The approaching wail of the ambulance siren reached a crescendo and then stopped. The flashing lights came around the first house, going south on Unity Road. “The medics are here,” Beatrice said to no one in particular.
“Yes, but the Lord will take care of him.”
“I’m sure He will.” Beatrice took her mother’s hand and led her toward the house. “Let the medics take care of him now.”
“He’s still breathing. I could hear it.”
“Did you by chance see who hit him?” Beatrice asked, her mind already going to prosecution and finding who the hit-and-run driver was.
“No, just a loud car. Then the bang on the house.”
“You didn’t look outside?”
“After the car had roared away, I wasn’t sure if I was hearing things. You know how it is. I wanted to be sure.”
“It’s good you called it in,” Beatrice told her mother.
“The Lord must have helped me,” Isabelle replied. “I wasn’t sure. That young man could have died.”
“That’s right.”
“Lord,” Isabelle looked heavenward and prayed, “this world is getting too much for me.”
“You’ll stay inside now until we’re done?” Beatrice held the front door open, waiting.
“Yes. You’ll stop in then?”
“When it’s done.” Beatrice gently shut the door, already seeing her mother heading toward the front window. Isabelle would be watching till it was over.
Already the medics were rolling their stretcher across the front yard, moving fast. Reaching the prostrate form, they checked for vitals, not taking as long as Beatrice expected they would. Dropping the stretcher down and off the wheels, they gently l
ifted the body onto the platform, one attendant at each end. They placed the stretcher back onto the wheels and rolled it out toward the road.
“Any ID?” the lead attendant shouted across the yard.
“Not that I could find.”
“He’s Amish?”
“Looks so to me.”
“Figures then.”
“State’s on its way. Can you wait until someone that knows him shows up?”
“No.”
Beatrice glanced at the form strapped to the stretcher, his breathing still shallow. Feeling the need to stall, she asked, “Injuries extensive?”
“Seems stable.” The attendant shrugged his shoulders. “Unconscious.”
“Life flight?”
“No. Doesn’t fit.”
“There might be someone along soon—like his kin.”
“You know his kin?”
“Dispatcher thinks that because the horse isn’t here, word will spread.”
“What? Horses talk? Strange ways, these Amish. Might work—might not. If anyone shows up to ask, we’re at Adams County Medical.”
“Okay.”
“Did you see who did this?” the attendant asked.
Beatrice noted that they were curious enough to take time to ask that. “No. My mother lives here. She called it in. Saw nothing though. Just heard the noise.”
“Nasty piece of work.”
“Yeah. Looks like it hit him from behind. Swerved at the last minute. State will investigate. This will be their case, not mine. Didn’t see any skid marks.” Beatrice was playing for time, hoping for what, she wasn’t quite sure. She stepped away from the ambulance and then stopped at the sound of horse’s hooves on the blacktop coming fast from the east.

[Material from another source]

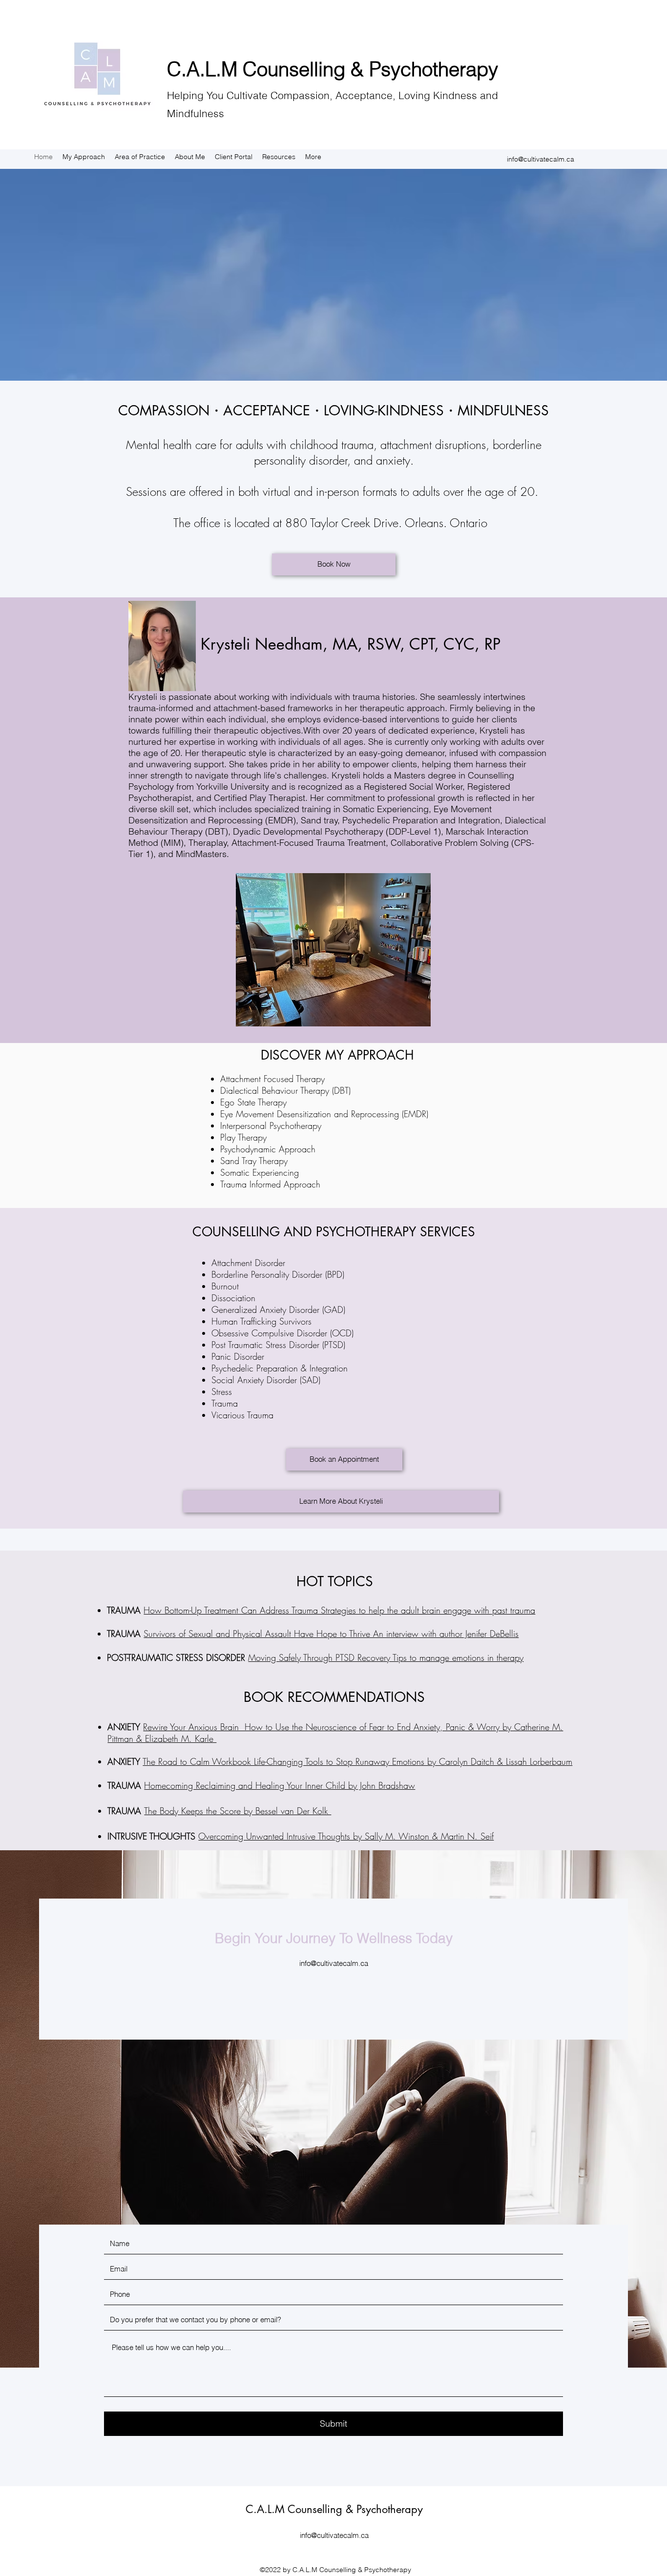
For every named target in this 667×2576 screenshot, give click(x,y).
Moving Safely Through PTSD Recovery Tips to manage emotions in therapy (385, 1657)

The attendant heard it too. “Kin coming?”
“I would guess so. Surely you can wait a minute. It’s the Amish.”
The attendant shrugged, his hand on the door handle. “A minute.”
Stepping off the blacktop to wait, Beatrice watched the buggy come up, its horse panting, nostrils flared from the fast run. An older, bearded man, his hair white in the flashing ambulance lights, came out of the buggy in a rush, leaving his horse standing in the middle of the road, its sides heaving.